Dadurch, dass Du eine Instanz von MyClass bildest kann Du auf die Methoden dieser Klassen zugreifen.
M.E. sollte man es in Fällen wie deinen vermeiden alles auf static zu setzen.


----------



## Beni (29. Sep 2004)

Man gucke in der FAQ nach... :wink:


----------



## P3AC3MAK3R (29. Sep 2004)

@Melcolm:
Beim nächsten Mal bitte nur einen Thread pro Frage öffnen.



> Keine Doppelpostings! Es bringt nichts, wenn ihr eure Postings in mehreren Foren eintragt. Diese werden sofort gelöscht.

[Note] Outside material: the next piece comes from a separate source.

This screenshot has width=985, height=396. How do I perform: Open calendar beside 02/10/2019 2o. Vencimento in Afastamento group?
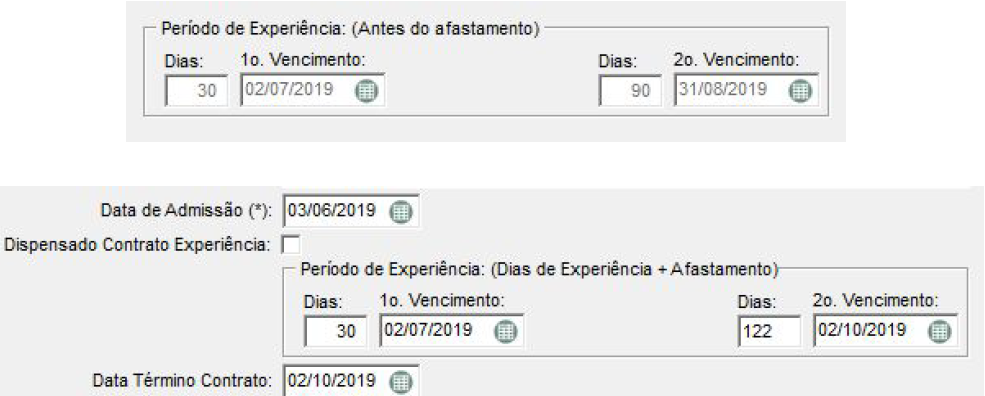coord(939,330)
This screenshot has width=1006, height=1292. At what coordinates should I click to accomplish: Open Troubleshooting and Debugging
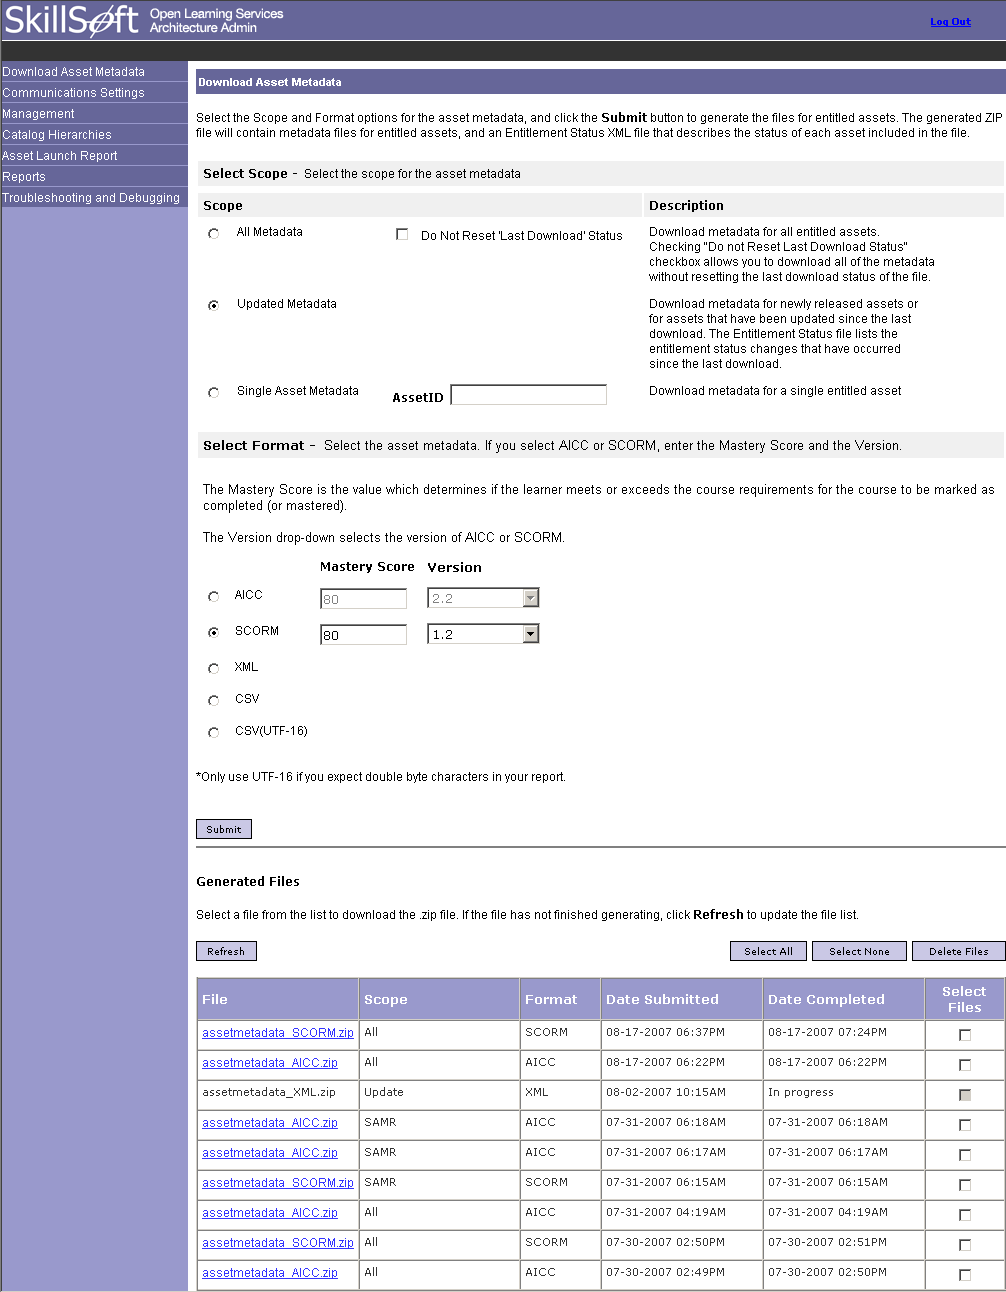[92, 197]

Tragt sie in den richtigen Bereich ein, dort wird euch dann auch geholfen.


Quelle: Boardregeln


----------



## MelcomX01 (2. Okt 2004)

Danke, *sky80*. hatte es in der zwischenzeit schon änlich gemacht: Ich hab die ganzen Methoden in eine Hilfklasse ausgelagert und von dieser dann ein statisches Objekt in der main-Maethode instanziert, aber deine Methode ist echt besser!

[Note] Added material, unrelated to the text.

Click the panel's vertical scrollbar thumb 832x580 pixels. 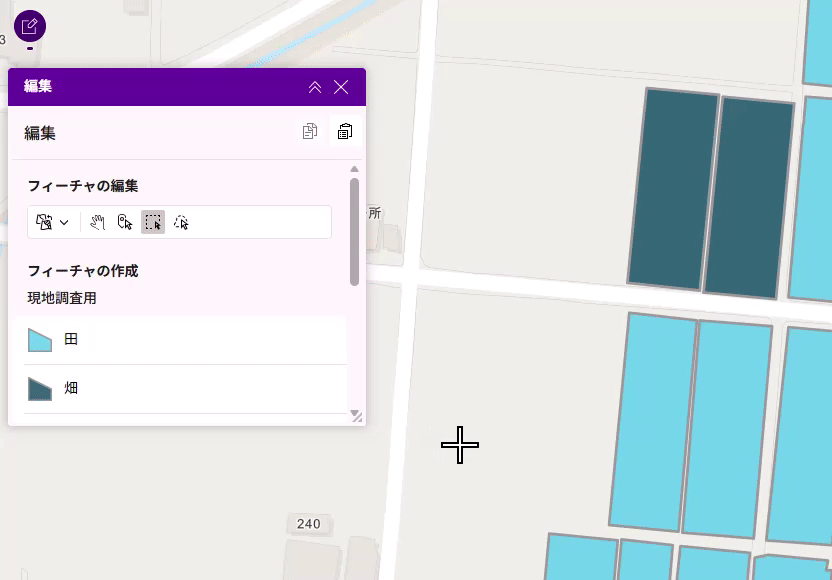(354, 230)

@P3AC3MAK3R: Kein Plan, was du meinst....


----------



## Sky (2. Okt 2004)

@MelcomX01

Ich bin mir sicher, *P3AC3MAK3R* mein diesen Thread von Dir http://java-forum.org/de/viewtopic.php?p=45258&highlight=#45258

Und: ich bin seiner Meinung!


----------



## bygones (2. Okt 2004)

daher bin ich dafür den hier zu schließen - sehe auch nix von IDE o.ä. ähnlichem ?!


----------